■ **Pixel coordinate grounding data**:
- - - - -
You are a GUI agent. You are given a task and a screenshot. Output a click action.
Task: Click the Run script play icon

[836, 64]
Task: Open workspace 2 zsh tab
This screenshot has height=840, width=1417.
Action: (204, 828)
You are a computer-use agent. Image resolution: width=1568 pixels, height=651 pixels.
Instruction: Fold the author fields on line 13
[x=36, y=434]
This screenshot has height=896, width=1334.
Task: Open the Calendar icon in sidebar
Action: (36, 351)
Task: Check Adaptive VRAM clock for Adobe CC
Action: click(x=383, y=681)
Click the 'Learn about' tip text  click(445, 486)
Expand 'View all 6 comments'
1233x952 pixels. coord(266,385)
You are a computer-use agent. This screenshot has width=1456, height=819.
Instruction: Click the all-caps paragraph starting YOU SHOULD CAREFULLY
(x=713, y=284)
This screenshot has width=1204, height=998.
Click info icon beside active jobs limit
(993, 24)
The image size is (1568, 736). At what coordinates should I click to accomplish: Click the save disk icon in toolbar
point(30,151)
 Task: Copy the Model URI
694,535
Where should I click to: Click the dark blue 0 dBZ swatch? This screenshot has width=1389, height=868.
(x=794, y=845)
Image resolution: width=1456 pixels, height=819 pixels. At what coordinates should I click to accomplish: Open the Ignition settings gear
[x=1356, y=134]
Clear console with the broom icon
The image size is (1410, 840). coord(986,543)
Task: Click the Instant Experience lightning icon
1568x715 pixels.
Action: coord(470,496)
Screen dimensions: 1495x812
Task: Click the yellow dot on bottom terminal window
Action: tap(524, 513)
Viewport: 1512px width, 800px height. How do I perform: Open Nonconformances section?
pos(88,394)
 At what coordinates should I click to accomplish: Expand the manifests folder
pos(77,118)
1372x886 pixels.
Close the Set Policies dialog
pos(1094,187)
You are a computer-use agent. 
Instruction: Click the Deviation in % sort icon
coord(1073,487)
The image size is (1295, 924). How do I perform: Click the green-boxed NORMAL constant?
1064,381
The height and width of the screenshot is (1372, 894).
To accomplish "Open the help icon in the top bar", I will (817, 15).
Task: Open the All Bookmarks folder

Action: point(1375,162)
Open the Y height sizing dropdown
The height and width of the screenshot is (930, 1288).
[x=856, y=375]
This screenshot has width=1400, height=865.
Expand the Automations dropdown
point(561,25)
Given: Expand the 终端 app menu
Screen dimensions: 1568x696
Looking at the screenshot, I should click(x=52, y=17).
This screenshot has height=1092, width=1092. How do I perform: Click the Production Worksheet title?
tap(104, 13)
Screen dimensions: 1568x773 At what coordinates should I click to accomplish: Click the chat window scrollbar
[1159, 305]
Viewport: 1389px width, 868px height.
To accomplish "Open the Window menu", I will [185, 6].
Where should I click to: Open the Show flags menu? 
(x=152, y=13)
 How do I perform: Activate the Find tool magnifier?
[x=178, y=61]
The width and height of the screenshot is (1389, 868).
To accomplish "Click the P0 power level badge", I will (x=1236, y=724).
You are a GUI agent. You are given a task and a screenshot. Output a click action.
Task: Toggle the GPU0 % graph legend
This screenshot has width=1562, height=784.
- - - - -
■ **What is required**:
The last part of the records is the answer, beginning at the line that holds "Task: Open the All Bookmarks folder" and including the final line, repeated exactly.

■ **Solution for this task**:
Task: Open the All Bookmarks folder

Action: point(1375,162)
Open the Y height sizing dropdown
The height and width of the screenshot is (930, 1288).
[x=856, y=375]
This screenshot has width=1400, height=865.
Expand the Automations dropdown
point(561,25)
Given: Expand the 终端 app menu
Screen dimensions: 1568x696
Looking at the screenshot, I should click(x=52, y=17).
This screenshot has height=1092, width=1092. How do I perform: Click the Production Worksheet title?
tap(104, 13)
Screen dimensions: 1568x773 At what coordinates should I click to accomplish: Click the chat window scrollbar
[1159, 305]
Viewport: 1389px width, 868px height.
To accomplish "Open the Window menu", I will [185, 6].
Where should I click to: Open the Show flags menu? 
(x=152, y=13)
 How do I perform: Activate the Find tool magnifier?
[x=178, y=61]
The width and height of the screenshot is (1389, 868).
To accomplish "Click the P0 power level badge", I will (x=1236, y=724).
You are a GUI agent. You are given a task and a screenshot. Output a click action.
Task: Toggle the GPU0 % graph legend
This screenshot has width=1562, height=784.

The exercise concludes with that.